(What needs to be done):
Give again, word for word, every line in the entries below from the line with "You are a GUI" up to and including the line with "MUSIC VIDEOS", and no other line.

(Data in this exercise):
● ● ●

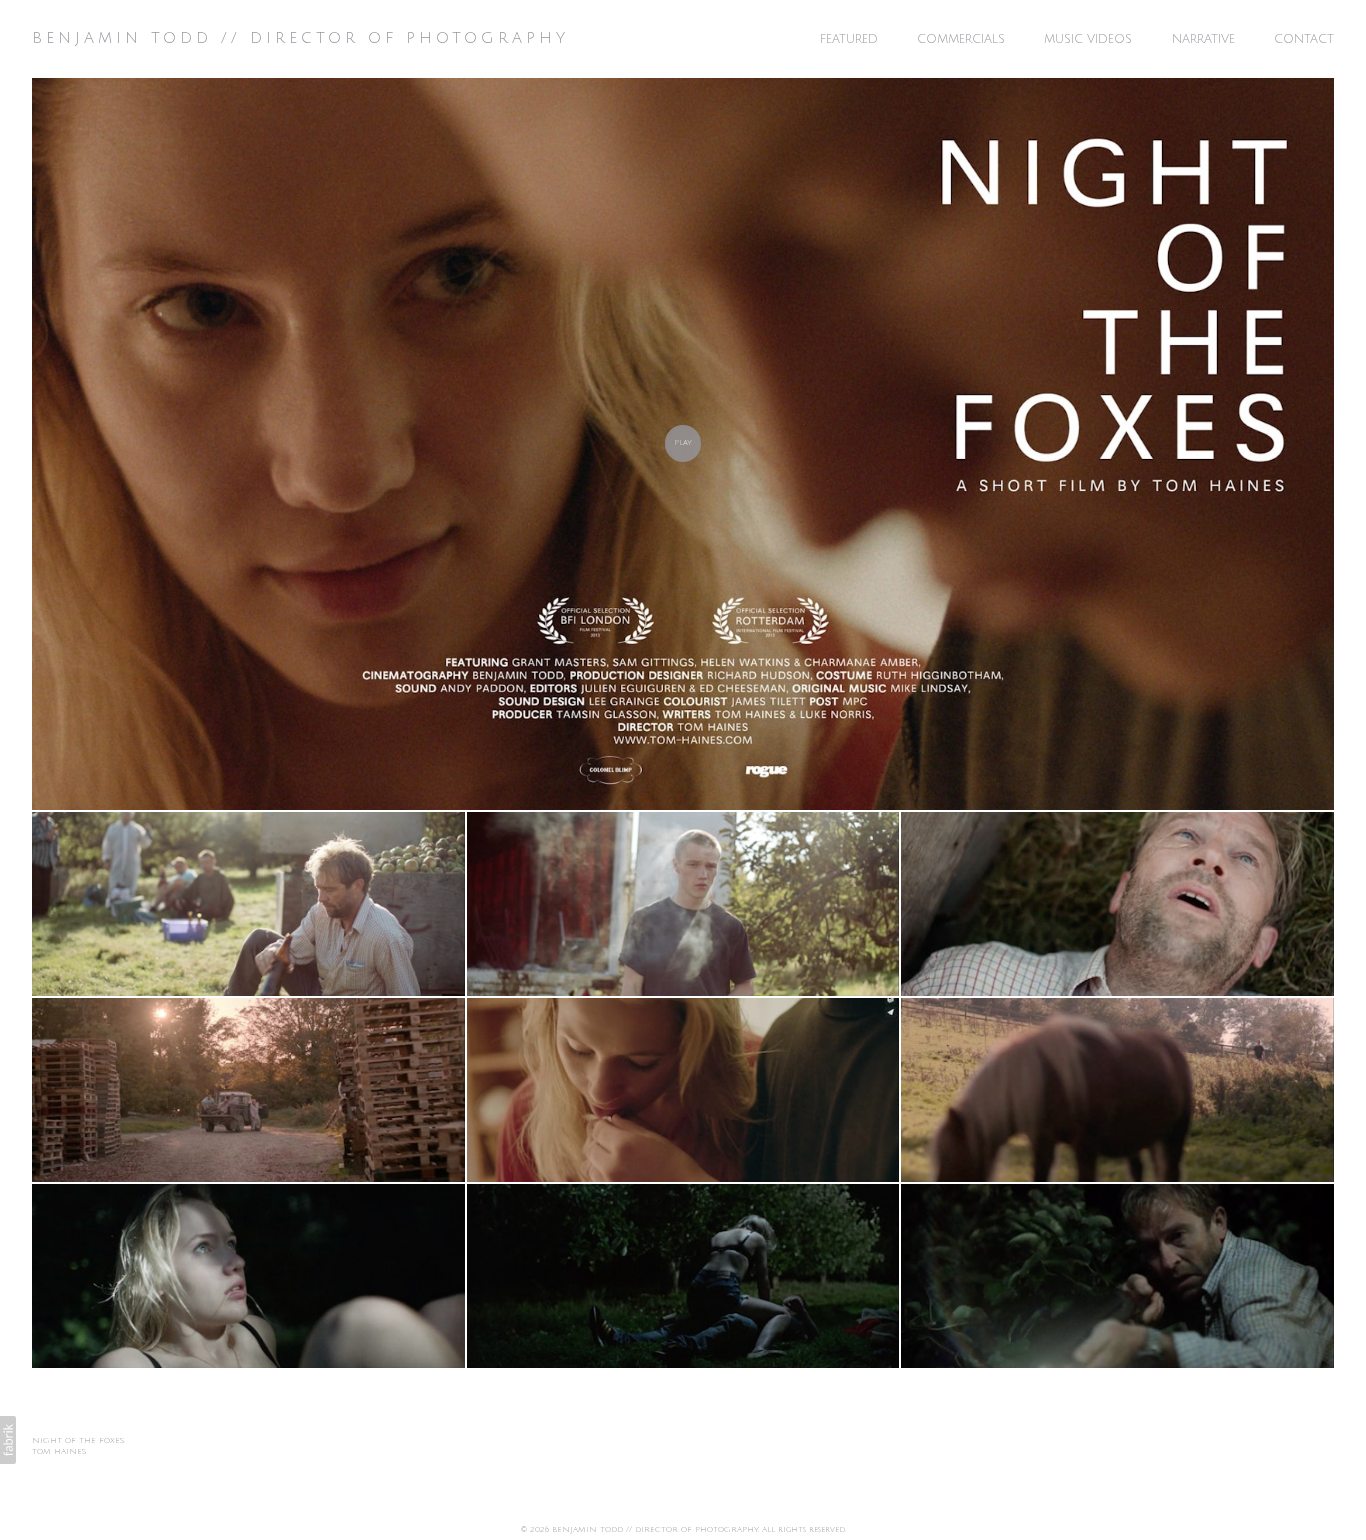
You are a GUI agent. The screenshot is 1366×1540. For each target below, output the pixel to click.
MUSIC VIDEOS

● ● ●

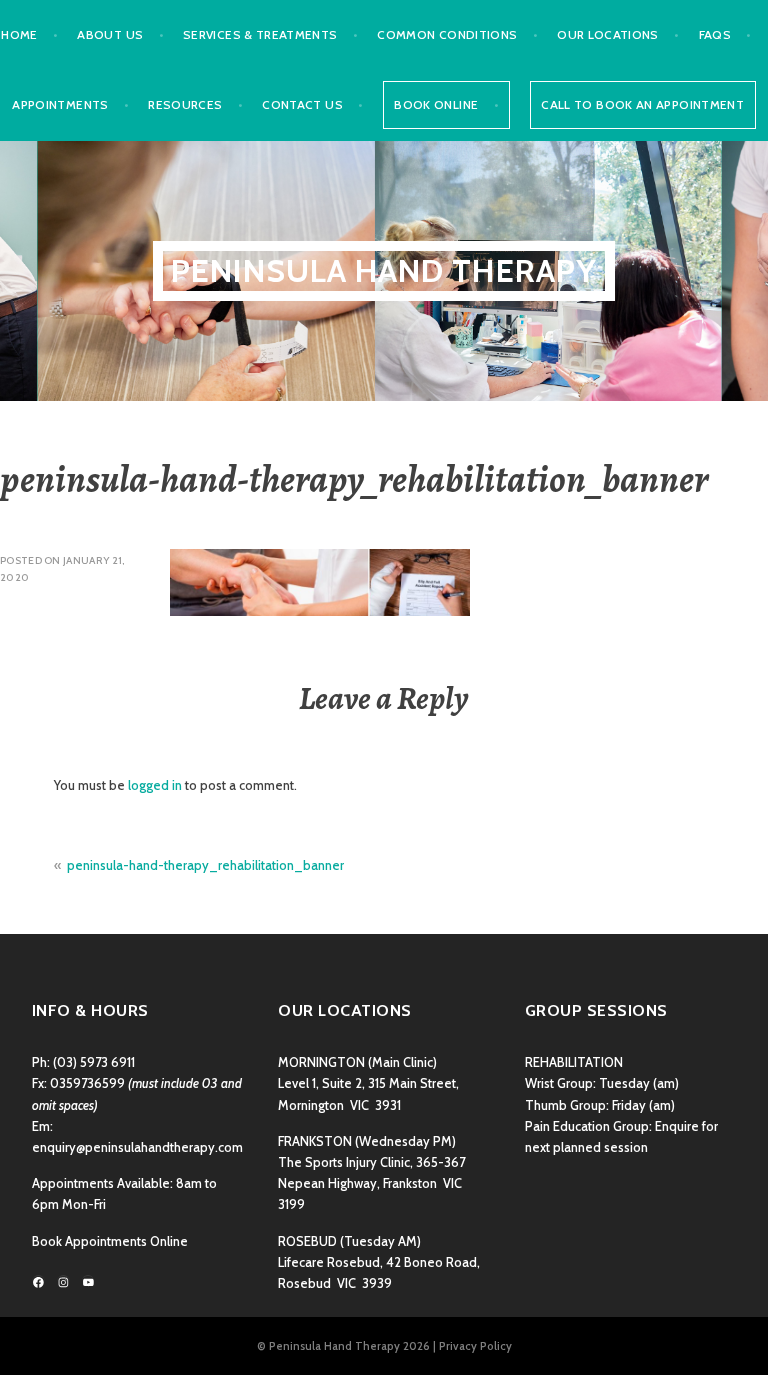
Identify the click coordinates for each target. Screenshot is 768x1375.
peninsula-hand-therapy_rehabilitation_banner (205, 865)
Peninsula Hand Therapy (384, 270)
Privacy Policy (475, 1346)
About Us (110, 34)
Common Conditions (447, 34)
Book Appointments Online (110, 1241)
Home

● ● ●

(Result of this task):
You are a GUI agent. The screenshot is 1366×1540. For each target below, output the pixel to click.
MUSIC VIDEOS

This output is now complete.